Juan Sánchez, presidente de la cooperativa Las Marismas
Juan Sánchez, presidente de la cooperativa Las Marismas - A.H.
LEBRIJA

Lebrija apuesta por su zanahoria gourmet para abrir mercado en Europa

Cooperativa Las Marismas apuesta por este cultivo como alternativa al algodón y a la remolacha y el próximo paso serán los zumos y los alimentos infantiles

LEBRIJAActualizado:

Después de diez años de ensayos, búsqueda de mercados y aumento de la producción, la cooperativa Las Marismas de Lebrija da por consolidado el cultivo de la zanahoria y encara una nueva fase de su estrategia productiva y comercial con el inicio este año de las pruebas de elaboración de concentrado de zanahoria para más tarde comenzar la producción de zumos, alimentos infantiles y otro tipo de productos.

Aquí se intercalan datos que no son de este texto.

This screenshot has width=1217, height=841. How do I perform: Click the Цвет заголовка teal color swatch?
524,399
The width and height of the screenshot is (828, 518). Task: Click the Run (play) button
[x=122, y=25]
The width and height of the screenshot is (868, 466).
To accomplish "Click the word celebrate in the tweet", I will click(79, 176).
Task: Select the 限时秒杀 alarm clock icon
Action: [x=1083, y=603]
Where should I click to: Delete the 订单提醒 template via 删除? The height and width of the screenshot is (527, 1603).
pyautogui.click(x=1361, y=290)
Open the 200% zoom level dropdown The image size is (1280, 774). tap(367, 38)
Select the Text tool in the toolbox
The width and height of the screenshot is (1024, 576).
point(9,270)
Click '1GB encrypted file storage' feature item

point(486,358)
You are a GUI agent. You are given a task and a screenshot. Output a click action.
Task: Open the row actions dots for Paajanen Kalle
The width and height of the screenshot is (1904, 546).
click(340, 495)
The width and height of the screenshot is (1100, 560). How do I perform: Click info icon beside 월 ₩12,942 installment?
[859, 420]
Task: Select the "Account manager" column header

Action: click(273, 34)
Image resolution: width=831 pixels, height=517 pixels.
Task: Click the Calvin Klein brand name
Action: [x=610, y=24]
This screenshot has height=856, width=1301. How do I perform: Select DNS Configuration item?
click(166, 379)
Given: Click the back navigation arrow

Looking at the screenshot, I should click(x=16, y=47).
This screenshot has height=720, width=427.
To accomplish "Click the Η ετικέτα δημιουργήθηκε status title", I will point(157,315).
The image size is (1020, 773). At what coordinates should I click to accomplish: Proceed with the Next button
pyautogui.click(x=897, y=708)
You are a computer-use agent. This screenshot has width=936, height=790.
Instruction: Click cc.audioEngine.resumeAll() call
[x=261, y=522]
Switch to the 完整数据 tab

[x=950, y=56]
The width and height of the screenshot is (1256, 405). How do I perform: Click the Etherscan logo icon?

«Tenemos la tecnología, contamos con la envasadora, que se localiza en la línea de producción del tomate industrial, y las dos elaboraciones no entran en conflicto puesto que la zanahoria termina sobre el 15 de junio y el tomate no empieza hasta finales del mismo mes», asegura a ABC Provincia el presidente de la cooperativa, Juan Sánchez.

Para la actual campaña se han sembrado 120 hectáreas del total de 12.500 con que cuenta el Sector B-XII de las marismas del Guadalquivir, donde el 95 por ciento de los agricultores son socios de la cooperativa lebrijana.

La producción media anual de zanahoria en explotaciones de las marismas lebrijanas controladas por la cooperativa oscila entre 55.000 y 60.000 kilos de producto limpio de la variedad Nantesa, que en bruto suponen unos 140.000 kilos.

«Poca producción en el cómputo nacional, donde destaca la provincia de Cádiz», señala Sánchez que sin embargo subraya que «en nuestra zona, la calidad en el dulzor y color es superior al resto, pero tenemos poco tiempo para producir y recolectar, solo de abril a junio porque después nuestras tierras arcillosas se secan y no se pueden sacar zanahorias».

Con estas ventajas y limitaciones las perspectivas de futuro pasan por al menos doblar la superficie cultivada para la campaña de 2017 y poder hacer frente a las demandas de cadenas comerciales tan importantes como Carrefour y Mercadona, «con las que ya estamos manteniendo contactos para que vendan nuestras zanahorias con nuestra etiqueta».

Por el momento, el 90 por ciento de la producción se destina a mercados internacionales como Inglaterra, Alemania, Holanda y toda Centroeuropa.

Francia y Polonia son los principales competidores, pero de abril a junio no producen, con lo que se abre una ventana comercial que desde la Cooperativa Las Marismas de Lebrija siempre intentan aprovechar al máximo.

El presidente insiste en que «nuestra calidad es superior» pero aclara que «a nivel internacional los gastos de transporte encarecen el producto, lo que significa que solo somos competitivos en el tiempo en que Francia y Polonia no pueden colocar sus productos en los mercados».

A nivel de rentabilidad para el agricultor, la zanahoria deja entre 2.500 y 3.000 euros por hectárea, muy por encima del algodón con unos 1.000 euros o de la remolacha que no sobrepasa los 1.500 euros. Por este motivo, desde la cooperativa se considera la zanahoria como un cultivo alternativo que puede ir sustituyendo progresivamente a los tradicionales.

Además necesita mucha mano de obra al tratarse de un cultivo delicado y asegura tres turnos diarios de 30 trabajadores cada uno en la central hortícola de la cooperativa.